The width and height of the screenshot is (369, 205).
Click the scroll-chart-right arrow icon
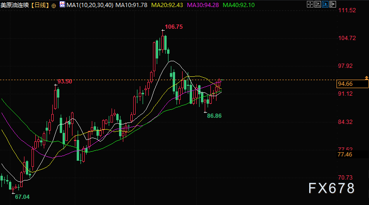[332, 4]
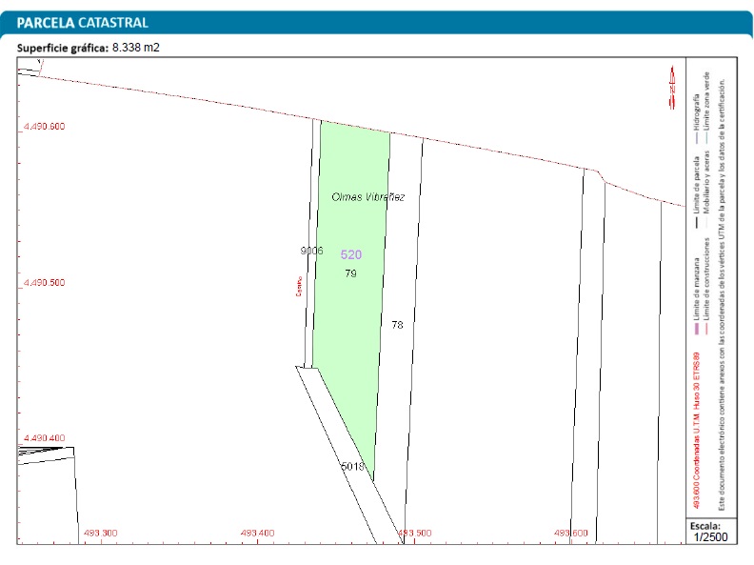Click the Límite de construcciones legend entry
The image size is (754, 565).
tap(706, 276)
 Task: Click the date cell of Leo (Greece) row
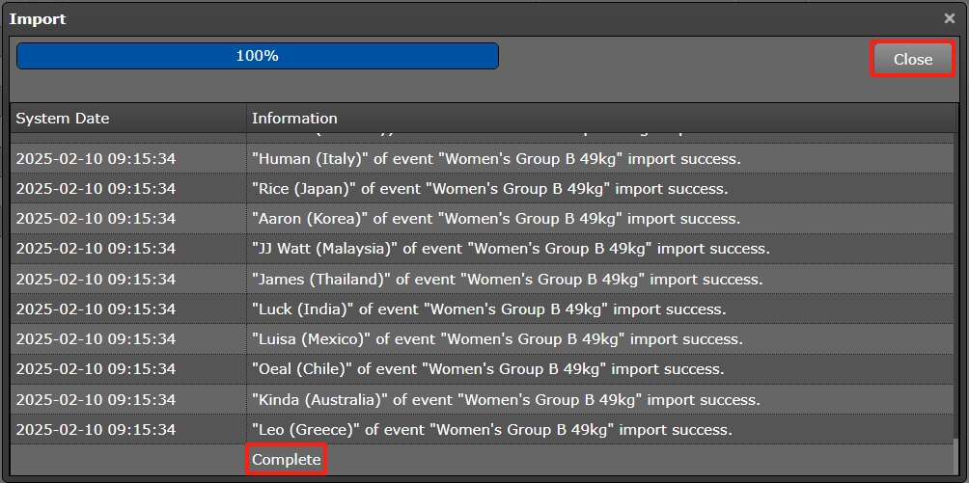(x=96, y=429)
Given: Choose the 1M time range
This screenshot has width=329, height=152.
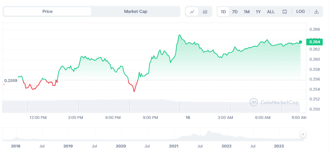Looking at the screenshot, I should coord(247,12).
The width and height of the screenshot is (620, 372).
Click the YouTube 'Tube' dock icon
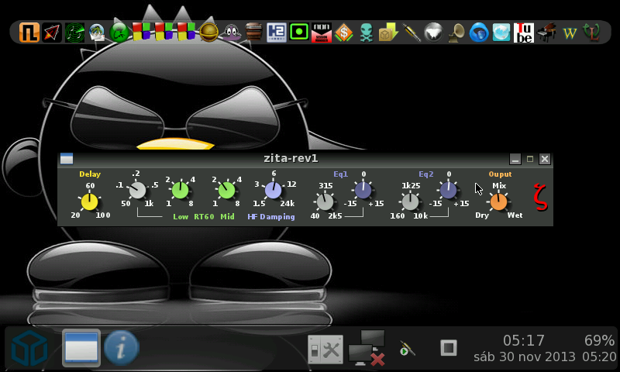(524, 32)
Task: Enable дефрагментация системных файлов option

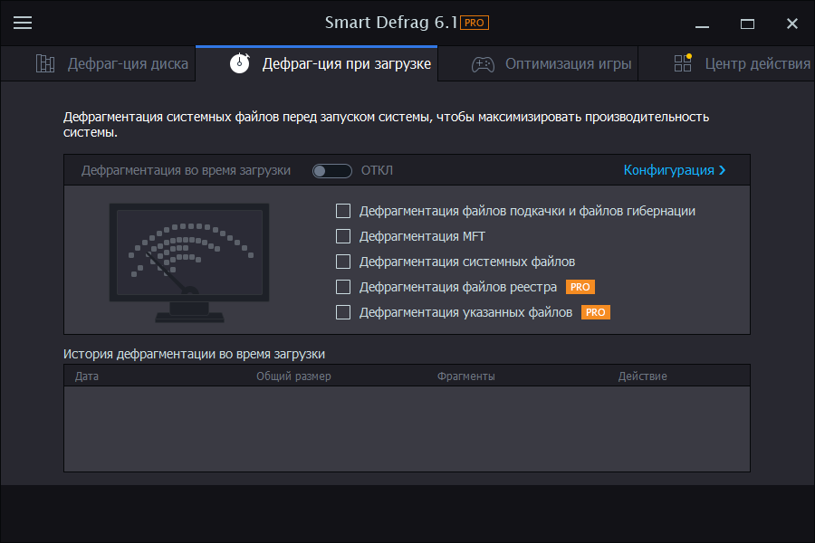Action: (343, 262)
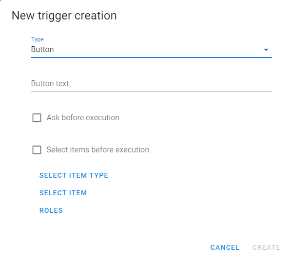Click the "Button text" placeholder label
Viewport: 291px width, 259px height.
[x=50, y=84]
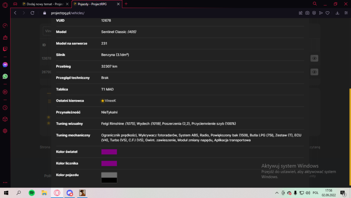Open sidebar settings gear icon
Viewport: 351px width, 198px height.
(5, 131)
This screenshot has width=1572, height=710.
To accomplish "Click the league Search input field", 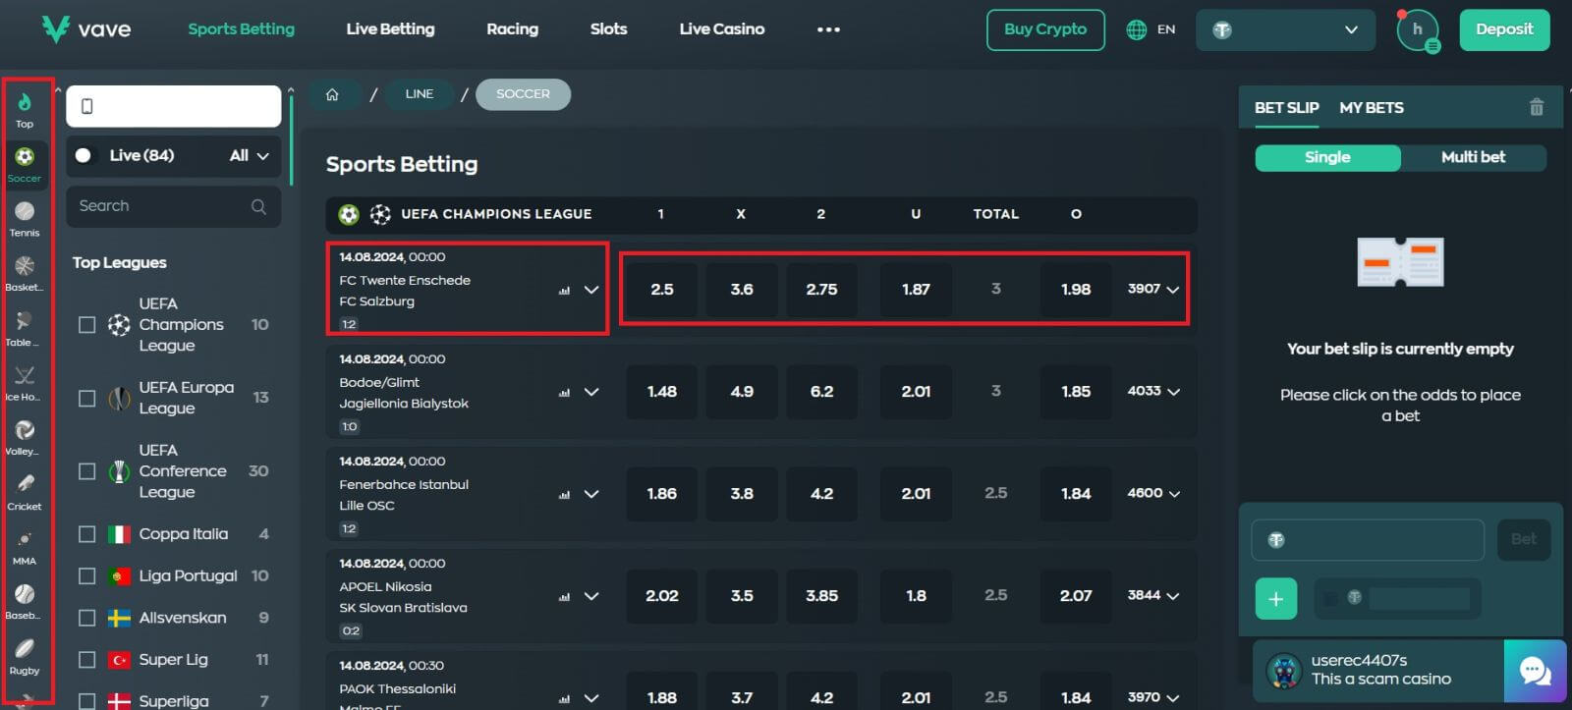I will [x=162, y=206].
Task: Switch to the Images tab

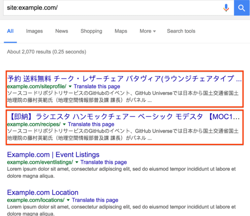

■ **Short problem**
Identify every line of the entries above that contains the string "Task", matching case exactly, and copy each such line in full.

■ **Output of the exercise**
 Task: Click the date cell of Leo (Greece) row
Task: Enable дефрагментация системных файлов option
Task: Switch to the Images tab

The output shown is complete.